READING PASSAGE ▸
Companies Request Special Permission From Feds To Register Intellectual Property In North Korea
from the is-that-really-a-wise-use-of-your-time? dept
That got me interested, and so I went through the whole file and found that, indeed, there were a few requests from companies and lawyers who talked about the need to "protect their intellectual property" in basically every single country possible, so they wanted to be able to do so in North Korea as well. Leading the pack is Intel, who basically asks permission to secure its famed trademark in North Korea.
Intel respectfully requests that pursuant to 31 CFR Parts 50! and 510, OFAC provide a Specific License to Executive Order l35?O' Authorizing Intel Corporation and its appointed agents including Novak Druce Quigg LLP, to engage in all transactions to pursue, obtain, and maintain protection for Intel's trademarks and trademark rights in North Korea, and to remit funds to the Government of North Korea and other persons in North Korea in connection therewith, so long as such persons are not on the Specially Designated Nationals List (SDN)All I can think is: what an incredible waste of time and money. It's not as if securing a trademark in North Korea means anything. This just seems to be a law firm trying to check off boxes in every single country possible, and being able to bill extra hours back to Intel. First of all, why does Intel care about protecting its trademarks in North Korea when it can't sell its chips into North Korea in the first place?
Of course, the only story we've had in the past about North Korea and intellectual property was back last year when WIPO got into some serious trouble for running a highly questionable program, defying UN sanctions in order to ship computers to North Korea, because some really clueless individuals at WIPO were sure that North Korea would use those computers to set up a database of worldwide patents to make sure that they weren't infringing on things (no, seriously) and didn't even think that the North Korean government might want those computers for other purposes (and not give a damn about what patents anyone held anywhere in the world). Somehow, I doubt that trademark protection is a major issue in North Korea either.

Collected data entries
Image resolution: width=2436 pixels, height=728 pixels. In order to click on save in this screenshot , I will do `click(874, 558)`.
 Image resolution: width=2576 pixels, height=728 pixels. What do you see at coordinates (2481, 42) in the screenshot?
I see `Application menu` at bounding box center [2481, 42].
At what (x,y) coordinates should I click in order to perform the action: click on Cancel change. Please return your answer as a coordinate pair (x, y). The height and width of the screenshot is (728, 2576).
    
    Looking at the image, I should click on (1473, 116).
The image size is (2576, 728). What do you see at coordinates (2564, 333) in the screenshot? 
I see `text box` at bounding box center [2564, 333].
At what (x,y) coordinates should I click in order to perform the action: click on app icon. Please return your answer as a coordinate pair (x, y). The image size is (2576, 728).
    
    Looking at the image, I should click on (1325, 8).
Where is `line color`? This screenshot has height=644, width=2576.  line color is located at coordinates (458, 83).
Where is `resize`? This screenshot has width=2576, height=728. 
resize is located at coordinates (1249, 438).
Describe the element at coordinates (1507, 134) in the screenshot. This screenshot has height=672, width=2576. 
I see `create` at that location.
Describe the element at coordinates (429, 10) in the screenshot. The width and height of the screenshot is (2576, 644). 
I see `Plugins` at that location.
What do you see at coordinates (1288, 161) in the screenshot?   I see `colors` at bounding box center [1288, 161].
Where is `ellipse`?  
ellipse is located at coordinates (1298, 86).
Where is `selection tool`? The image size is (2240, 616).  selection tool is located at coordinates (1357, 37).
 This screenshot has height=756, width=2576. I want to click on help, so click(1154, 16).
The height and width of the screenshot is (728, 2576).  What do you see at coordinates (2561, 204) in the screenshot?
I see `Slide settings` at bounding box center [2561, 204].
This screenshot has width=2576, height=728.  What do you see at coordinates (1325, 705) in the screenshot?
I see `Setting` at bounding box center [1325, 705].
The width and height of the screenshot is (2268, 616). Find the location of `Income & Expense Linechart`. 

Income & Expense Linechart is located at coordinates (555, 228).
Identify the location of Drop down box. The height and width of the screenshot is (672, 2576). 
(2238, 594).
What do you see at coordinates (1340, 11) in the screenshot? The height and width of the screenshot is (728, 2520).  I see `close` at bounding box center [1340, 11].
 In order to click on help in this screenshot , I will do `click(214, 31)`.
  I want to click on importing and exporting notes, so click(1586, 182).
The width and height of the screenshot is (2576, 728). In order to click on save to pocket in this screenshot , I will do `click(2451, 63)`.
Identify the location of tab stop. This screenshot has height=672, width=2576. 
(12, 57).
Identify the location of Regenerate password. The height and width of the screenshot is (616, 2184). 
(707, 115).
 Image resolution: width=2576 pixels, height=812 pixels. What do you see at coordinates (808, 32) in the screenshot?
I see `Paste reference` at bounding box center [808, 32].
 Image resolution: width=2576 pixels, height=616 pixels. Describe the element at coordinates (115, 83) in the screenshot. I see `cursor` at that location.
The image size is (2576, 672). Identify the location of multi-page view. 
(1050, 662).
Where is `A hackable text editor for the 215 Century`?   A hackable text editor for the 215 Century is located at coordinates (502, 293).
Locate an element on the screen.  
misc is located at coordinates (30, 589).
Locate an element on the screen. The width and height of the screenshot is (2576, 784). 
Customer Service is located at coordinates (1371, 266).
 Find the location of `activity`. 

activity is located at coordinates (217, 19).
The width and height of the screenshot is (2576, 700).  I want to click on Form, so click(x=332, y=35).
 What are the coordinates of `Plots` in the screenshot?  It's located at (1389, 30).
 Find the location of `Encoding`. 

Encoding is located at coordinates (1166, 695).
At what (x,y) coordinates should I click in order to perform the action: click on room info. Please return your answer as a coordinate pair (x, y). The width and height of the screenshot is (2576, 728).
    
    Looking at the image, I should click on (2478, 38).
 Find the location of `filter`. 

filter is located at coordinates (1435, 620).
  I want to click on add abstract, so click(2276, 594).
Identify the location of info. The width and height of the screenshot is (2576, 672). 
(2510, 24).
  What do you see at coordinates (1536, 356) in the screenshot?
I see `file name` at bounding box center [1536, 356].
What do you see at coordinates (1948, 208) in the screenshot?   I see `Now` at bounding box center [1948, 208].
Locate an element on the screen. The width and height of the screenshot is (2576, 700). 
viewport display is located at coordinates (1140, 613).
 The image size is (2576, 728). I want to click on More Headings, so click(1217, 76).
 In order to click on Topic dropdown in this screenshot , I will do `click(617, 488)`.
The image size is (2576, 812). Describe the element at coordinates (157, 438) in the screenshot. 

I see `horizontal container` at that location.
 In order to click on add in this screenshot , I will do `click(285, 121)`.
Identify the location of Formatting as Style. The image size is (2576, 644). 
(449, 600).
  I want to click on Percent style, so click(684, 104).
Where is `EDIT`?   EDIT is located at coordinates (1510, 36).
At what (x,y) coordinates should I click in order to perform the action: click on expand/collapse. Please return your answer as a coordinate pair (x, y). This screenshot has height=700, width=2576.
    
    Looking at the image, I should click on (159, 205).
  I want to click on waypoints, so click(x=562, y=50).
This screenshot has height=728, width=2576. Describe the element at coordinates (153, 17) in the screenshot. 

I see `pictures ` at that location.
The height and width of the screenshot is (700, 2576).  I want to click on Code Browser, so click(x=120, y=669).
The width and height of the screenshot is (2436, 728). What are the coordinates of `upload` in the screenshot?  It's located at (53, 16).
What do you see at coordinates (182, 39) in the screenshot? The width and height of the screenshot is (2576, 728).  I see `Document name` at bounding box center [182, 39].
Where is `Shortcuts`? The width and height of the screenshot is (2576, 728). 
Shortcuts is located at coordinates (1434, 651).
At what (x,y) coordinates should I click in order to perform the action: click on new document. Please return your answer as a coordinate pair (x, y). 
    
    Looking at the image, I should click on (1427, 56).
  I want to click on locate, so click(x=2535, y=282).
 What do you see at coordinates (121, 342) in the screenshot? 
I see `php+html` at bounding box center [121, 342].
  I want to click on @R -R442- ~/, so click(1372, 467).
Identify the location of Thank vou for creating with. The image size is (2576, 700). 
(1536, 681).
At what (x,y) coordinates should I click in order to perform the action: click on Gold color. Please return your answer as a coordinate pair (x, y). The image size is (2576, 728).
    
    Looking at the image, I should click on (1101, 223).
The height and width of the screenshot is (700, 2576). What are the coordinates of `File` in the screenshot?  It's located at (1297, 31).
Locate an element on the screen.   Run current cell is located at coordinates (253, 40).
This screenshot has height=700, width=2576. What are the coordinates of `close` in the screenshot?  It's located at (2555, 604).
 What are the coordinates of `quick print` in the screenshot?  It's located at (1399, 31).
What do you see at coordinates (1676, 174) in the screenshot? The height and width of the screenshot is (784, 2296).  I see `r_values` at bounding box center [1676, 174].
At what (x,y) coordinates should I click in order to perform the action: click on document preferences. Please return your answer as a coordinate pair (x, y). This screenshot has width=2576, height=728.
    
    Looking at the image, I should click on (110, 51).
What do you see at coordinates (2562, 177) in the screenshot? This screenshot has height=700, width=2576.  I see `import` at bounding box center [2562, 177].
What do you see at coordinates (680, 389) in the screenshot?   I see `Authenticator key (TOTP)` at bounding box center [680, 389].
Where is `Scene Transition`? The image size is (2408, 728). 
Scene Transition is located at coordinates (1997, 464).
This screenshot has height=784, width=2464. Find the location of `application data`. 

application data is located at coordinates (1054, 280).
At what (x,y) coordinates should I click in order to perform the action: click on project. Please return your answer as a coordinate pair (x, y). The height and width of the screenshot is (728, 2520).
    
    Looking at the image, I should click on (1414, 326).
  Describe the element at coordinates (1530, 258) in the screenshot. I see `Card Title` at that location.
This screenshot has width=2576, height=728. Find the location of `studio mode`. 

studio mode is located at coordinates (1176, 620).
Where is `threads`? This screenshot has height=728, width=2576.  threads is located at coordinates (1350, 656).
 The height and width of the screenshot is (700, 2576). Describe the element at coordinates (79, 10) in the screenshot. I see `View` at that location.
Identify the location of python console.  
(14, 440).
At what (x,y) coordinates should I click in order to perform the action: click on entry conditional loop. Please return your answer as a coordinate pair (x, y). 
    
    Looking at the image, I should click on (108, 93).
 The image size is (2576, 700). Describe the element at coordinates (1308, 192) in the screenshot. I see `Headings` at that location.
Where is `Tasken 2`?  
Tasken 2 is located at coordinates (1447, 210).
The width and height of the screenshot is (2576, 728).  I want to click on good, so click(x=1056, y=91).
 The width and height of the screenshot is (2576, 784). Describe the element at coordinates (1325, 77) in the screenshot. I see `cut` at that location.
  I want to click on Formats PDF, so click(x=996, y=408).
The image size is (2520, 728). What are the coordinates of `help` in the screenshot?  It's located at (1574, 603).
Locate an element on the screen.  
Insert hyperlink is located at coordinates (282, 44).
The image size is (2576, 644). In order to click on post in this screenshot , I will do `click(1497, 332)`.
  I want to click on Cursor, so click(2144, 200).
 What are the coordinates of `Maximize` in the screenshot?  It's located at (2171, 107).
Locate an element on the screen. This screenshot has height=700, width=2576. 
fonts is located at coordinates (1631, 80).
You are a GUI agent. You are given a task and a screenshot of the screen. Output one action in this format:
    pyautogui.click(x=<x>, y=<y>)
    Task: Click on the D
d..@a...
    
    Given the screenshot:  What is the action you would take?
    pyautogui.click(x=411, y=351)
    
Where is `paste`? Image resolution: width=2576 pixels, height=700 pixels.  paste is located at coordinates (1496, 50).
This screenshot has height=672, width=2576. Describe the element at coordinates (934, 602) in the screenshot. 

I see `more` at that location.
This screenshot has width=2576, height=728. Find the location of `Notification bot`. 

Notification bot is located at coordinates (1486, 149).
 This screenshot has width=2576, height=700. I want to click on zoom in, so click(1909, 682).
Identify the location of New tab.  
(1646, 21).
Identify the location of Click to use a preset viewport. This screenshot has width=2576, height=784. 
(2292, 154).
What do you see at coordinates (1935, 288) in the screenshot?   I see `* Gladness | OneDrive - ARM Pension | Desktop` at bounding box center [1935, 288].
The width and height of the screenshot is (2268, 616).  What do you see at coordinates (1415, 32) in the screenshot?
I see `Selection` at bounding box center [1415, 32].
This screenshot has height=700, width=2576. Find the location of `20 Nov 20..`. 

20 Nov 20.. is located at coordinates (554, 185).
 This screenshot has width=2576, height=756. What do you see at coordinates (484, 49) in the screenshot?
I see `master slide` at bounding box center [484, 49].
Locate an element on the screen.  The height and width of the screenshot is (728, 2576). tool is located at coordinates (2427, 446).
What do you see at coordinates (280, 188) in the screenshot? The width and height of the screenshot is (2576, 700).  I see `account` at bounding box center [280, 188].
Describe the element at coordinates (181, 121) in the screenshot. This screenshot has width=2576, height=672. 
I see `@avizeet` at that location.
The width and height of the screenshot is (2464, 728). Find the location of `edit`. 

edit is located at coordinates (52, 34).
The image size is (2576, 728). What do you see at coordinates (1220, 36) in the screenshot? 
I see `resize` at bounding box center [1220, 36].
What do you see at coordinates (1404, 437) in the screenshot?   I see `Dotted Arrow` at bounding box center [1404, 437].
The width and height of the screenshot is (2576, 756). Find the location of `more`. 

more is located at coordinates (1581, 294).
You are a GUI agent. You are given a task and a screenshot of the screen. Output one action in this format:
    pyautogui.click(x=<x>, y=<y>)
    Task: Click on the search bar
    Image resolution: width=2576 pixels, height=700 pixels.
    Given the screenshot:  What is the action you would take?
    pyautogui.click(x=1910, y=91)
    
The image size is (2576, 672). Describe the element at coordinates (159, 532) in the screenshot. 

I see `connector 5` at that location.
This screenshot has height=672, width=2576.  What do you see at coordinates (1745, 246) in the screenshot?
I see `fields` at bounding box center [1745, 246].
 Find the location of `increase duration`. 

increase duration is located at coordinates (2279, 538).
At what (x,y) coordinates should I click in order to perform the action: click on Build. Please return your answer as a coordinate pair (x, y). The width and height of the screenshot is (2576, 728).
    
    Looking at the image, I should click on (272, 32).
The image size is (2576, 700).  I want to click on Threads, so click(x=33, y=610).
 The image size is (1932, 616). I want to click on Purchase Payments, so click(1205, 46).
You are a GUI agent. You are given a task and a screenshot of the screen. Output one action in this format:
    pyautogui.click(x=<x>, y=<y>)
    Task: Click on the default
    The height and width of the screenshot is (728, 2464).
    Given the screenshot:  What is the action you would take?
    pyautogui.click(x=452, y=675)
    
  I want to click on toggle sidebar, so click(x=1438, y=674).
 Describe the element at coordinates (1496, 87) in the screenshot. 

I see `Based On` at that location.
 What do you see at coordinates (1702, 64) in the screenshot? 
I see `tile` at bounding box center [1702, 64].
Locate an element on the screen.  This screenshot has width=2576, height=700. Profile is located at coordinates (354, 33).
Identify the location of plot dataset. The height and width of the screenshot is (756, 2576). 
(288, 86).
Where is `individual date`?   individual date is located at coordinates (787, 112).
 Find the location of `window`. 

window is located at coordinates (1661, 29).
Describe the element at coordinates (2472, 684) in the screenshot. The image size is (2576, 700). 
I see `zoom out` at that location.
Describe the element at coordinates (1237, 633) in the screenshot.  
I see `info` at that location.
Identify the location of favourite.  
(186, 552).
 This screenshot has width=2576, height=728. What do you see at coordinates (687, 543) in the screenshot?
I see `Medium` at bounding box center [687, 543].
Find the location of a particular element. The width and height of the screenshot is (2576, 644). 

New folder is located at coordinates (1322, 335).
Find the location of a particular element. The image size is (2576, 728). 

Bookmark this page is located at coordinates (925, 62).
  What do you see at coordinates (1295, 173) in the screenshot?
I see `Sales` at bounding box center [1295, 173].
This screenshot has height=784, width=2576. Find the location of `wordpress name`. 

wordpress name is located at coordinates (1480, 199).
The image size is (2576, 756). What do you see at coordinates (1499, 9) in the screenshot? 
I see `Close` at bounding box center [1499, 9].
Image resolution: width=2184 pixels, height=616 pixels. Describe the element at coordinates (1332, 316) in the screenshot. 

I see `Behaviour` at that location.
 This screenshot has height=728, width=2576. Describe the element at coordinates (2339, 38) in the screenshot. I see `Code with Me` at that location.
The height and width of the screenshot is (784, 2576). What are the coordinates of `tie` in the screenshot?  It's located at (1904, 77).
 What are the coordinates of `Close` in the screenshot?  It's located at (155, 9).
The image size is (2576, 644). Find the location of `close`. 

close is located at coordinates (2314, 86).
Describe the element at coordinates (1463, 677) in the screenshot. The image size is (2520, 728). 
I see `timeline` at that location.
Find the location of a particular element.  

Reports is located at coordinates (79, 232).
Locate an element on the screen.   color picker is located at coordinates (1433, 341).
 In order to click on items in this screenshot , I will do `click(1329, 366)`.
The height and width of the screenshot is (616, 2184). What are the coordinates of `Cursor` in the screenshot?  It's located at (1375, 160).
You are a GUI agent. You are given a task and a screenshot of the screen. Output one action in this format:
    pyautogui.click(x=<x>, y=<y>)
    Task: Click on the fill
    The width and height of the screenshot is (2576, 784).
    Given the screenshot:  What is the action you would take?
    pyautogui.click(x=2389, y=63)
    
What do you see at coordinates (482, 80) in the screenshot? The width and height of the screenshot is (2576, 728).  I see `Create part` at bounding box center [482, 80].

WORK TO COMPLETE ▸
Output the article on companies registering intellectual property in North Korea in full, reproducing every word and character without change. The rows above are not required for the work on this page.

SOLUTION FOR THIS PROBLEM ▸
Companies Request Special Permission From Feds To Register Intellectual Property In North Korea
from the is-that-really-a-wise-use-of-your-time? dept
That got me interested, and so I went through the whole file and found that, indeed, there were a few requests from companies and lawyers who talked about the need to "protect their intellectual property" in basically every single country possible, so they wanted to be able to do so in North Korea as well. Leading the pack is Intel, who basically asks permission to secure its famed trademark in North Korea.
Intel respectfully requests that pursuant to 31 CFR Parts 50! and 510, OFAC provide a Specific License to Executive Order l35?O' Authorizing Intel Corporation and its appointed agents including Novak Druce Quigg LLP, to engage in all transactions to pursue, obtain, and maintain protection for Intel's trademarks and trademark rights in North Korea, and to remit funds to the Government of North Korea and other persons in North Korea in connection therewith, so long as such persons are not on the Specially Designated Nationals List (SDN)All I can think is: what an incredible waste of time and money. It's not as if securing a trademark in North Korea means anything. This just seems to be a law firm trying to check off boxes in every single country possible, and being able to bill extra hours back to Intel. First of all, why does Intel care about protecting its trademarks in North Korea when it can't sell its chips into North Korea in the first place?
Of course, the only story we've had in the past about North Korea and intellectual property was back last year when WIPO got into some serious trouble for running a highly questionable program, defying UN sanctions in order to ship computers to North Korea, because some really clueless individuals at WIPO were sure that North Korea would use those computers to set up a database of worldwide patents to make sure that they weren't infringing on things (no, seriously) and didn't even think that the North Korean government might want those computers for other purposes (and not give a damn about what patents anyone held anywhere in the world). Somehow, I doubt that trademark protection is a major issue in North Korea either.